Vine App: Growing Faster Than Instragram — How Will This Change Things?

Culture

It’s been a week since the app Vine debuted for Android phones, and the mobile micro-video social media app is already growing faster than any other social media platform. The six-second lopped video sharing app is now the number one most downloaded on Google Play, and is currently getting more links on Twitter than the photo sharing app Instagram. Given the compelling contrast between these two apps, speculation on how people share their persona and experiences will change drastically.

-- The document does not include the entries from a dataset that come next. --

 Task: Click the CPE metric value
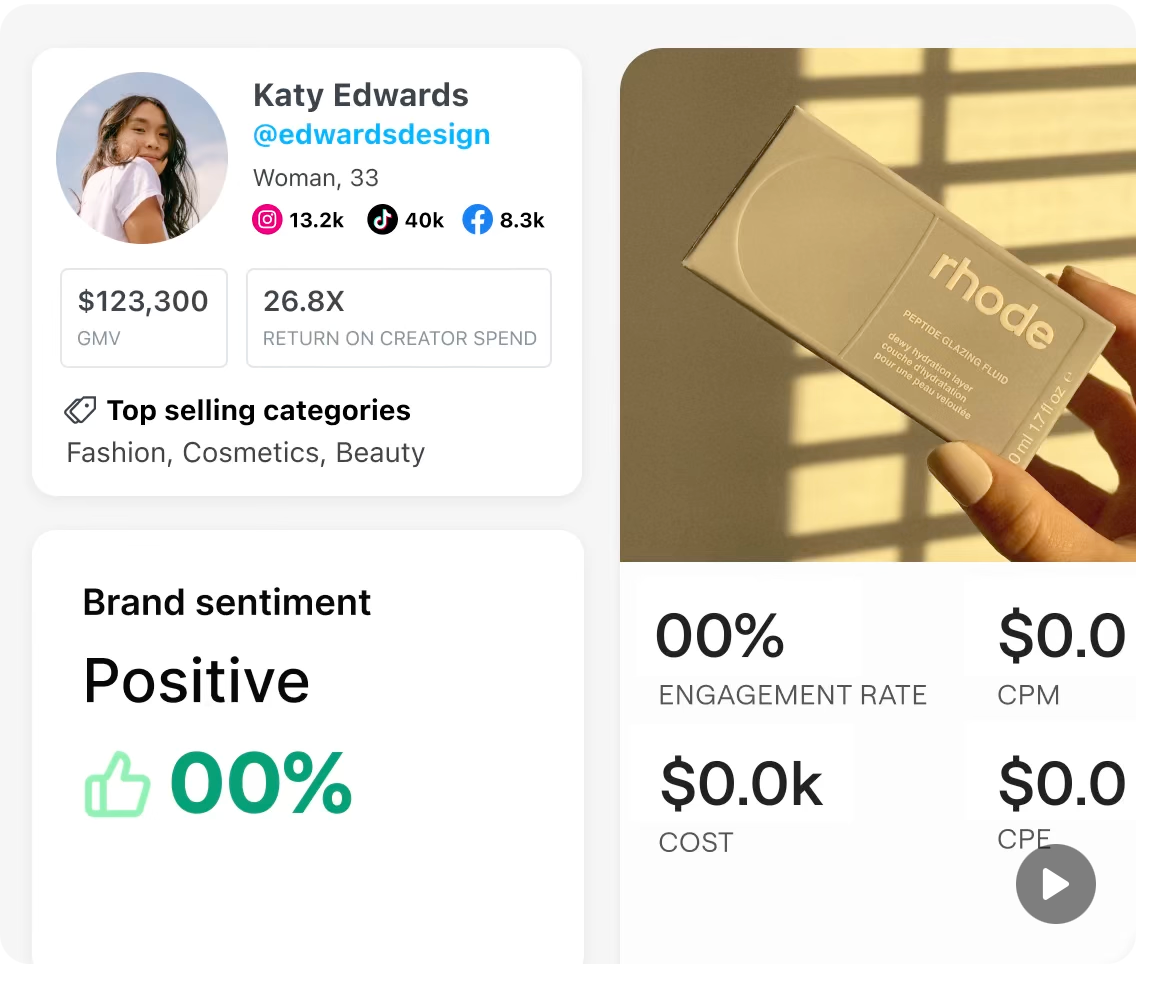point(1062,785)
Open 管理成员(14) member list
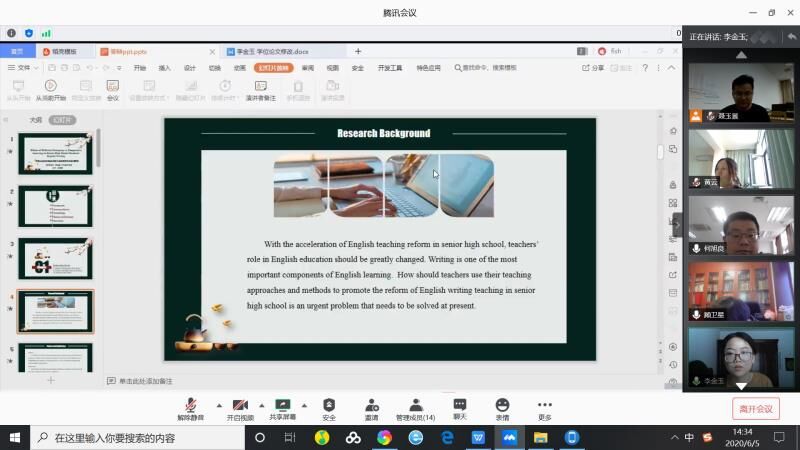The height and width of the screenshot is (450, 800). pos(415,407)
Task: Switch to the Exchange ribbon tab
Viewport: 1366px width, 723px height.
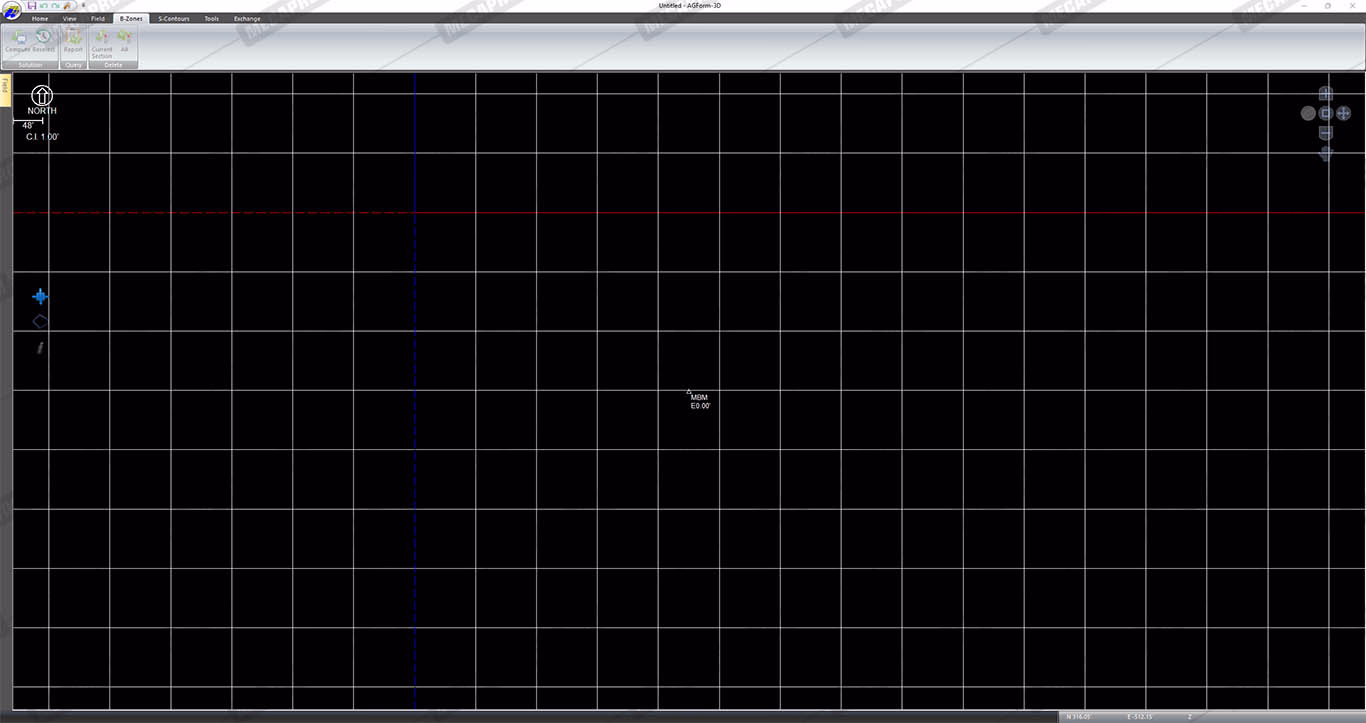Action: 247,19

Vine is basically Twitter for homemade video loops. The same people who created Twitter acquired Vine and debuted it early this year. This form of media is really quite a concise one, with a six second maximum time constraint, and allots the user very little control. Viners can cut within a video by touching the screen to start recording and letting go to stop and cut, and that is about all users can do to modify a vine. Viners cannot upload videos anywhere besides the in-app recording module, they cannot add decals to their profile, and they definitely cannot add any computer generated texts or effects into the video.

In addition to leveling the playing field, these limitations make it so only certain genres of Vines read cogently. The most common vines, besides the incomprehensible dross (shot of a dog, shot a family member, shot of the television, repeat) are comedic efforts. It seems every oddball star on Twitter has graduated to Vine, with hilarious, if bizarre results.

Really, anybody who is tickled by GIFs can enjoy a vine, because they are almost the same thing.

Instagram, however, is all about control, and bringing out the Artiste in every smart phone user who has ever been served a plate of food. Filters, cropping, graphics editing, emojis, and every other kind of external, photo editing dot the Instagram-scape like so many moody looking Polaroids.

In effect, the only things Insta and Vine have in common are their feed’s structure, hashtags, and ultimately, their simplicity. The juxtaposition of the two apps’ tones is so sharp that it provokes one to contemplate the very core elements of what social media brings out in people. Instragram, Tumblr, Facebook, Foursquare, and dozen of other apps seem intent on bringing a taste making element to one’s internet persona and the experiences a person might share with the world. Manifest in this tenant of social media is the tendency to put on airs.

Vine, too, tempts its users to pretend, but the ultimate goal of most viners is to make people laugh and smile, rather than arouse jealousy. A good vine is a performance. With its ever increasing popularity, Shakespeare’s thought that all the world’s a stage, and all the men and women being merely players will become more true than ever. Soon, we will all be shouting into our phones in a public place in broad daylight. Woo-hoo!